UVALDE, Texas — One year ago, teachers at Robb Elementary remember planning an end of the year treat for their students.
Mercedes Salas says she and other teachers planned on giving snow cones to their students on May 24. But that didn’t happen, she says.
“Every day I wake up, I wake up thinking of them, and I pray for them, I pray for my current students,” Salas is still teaching fourth grade in Uvalde. She remembers covering for Mr. Arnulfo Reyes—one of the teachers who was injured in the shooting—whenever he was away from the classroom.
“I loved teaching them even if it was for those 5 minutes, or at recess, seeing them play football, the girls would play tag and I just miss seeing them playing around,” Salas said.

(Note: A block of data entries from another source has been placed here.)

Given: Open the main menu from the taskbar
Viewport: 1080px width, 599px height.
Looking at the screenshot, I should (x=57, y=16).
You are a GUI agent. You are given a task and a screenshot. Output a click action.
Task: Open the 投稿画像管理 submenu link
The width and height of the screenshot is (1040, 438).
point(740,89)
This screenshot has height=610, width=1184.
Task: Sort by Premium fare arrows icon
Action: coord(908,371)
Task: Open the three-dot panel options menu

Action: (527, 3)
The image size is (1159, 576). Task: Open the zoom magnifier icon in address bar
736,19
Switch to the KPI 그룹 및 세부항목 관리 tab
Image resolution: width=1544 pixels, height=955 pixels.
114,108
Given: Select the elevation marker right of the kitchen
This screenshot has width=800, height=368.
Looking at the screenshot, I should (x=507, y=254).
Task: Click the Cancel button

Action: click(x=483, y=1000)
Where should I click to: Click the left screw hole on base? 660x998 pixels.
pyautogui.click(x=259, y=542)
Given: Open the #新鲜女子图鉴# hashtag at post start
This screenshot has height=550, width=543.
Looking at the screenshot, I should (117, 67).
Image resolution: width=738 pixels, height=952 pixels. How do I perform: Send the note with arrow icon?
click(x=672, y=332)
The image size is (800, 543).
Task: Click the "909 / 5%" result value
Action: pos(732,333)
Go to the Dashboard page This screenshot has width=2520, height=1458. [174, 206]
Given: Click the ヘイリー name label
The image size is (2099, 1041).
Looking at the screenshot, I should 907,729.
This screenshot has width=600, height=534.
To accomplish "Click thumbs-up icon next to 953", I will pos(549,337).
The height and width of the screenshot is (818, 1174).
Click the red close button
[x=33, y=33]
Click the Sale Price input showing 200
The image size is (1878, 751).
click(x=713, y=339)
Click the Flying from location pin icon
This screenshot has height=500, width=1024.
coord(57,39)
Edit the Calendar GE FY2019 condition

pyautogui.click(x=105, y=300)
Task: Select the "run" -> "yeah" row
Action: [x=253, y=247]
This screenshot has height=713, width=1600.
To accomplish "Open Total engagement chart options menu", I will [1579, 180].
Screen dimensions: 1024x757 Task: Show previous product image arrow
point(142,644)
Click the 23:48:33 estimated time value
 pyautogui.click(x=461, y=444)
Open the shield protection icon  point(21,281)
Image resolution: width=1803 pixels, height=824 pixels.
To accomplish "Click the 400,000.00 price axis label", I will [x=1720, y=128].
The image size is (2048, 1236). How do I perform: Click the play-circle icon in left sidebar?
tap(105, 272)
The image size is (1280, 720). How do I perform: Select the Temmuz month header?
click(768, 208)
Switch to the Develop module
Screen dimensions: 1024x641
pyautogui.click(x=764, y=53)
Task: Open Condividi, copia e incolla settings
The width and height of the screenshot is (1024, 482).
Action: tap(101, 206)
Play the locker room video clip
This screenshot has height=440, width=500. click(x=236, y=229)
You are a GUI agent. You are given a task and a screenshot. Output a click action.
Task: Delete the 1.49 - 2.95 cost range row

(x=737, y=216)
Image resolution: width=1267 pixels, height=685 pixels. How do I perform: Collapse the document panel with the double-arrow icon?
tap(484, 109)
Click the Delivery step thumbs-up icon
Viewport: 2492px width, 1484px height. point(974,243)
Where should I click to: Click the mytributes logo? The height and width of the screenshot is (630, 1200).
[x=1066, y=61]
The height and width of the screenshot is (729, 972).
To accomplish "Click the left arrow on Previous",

19 students and two teachers were killed on May 24. Salas believes Uvalde hasn’t recovered from the tragedy. At her current school, she waits until after her classes left for the day to cry.
“I have my days, but in front of my kiddos I’m all smiles. They don’t need to know their teacher is sad, their teacher is having a bad day,” she added.
On Monday, one of the final days of the school year, she gave her class snow cones, something she had planned with other teachers at Robb Elementary.
“I’m sure they would’ve enjoyed their snow cone just like them,” Salas decided to print out paper snow cones and leave them at the memorials for each of the victims in the main plaza. She also left yellow roses for some of the students.
It’s one of the several tributes and messages left at the memorial in downtown, which is set to be closed to the public on May 24. The city of Uvalde is not hosting a sanctioned vigil to mark one year since the tragedy.
Salas continues to teach and hopes to leave an impact on other children too. But she still carries the memories of kids and teachers who were close to her.
“We have been saddened by this, taking away 21 people but they should still be here with us,” Salas adds.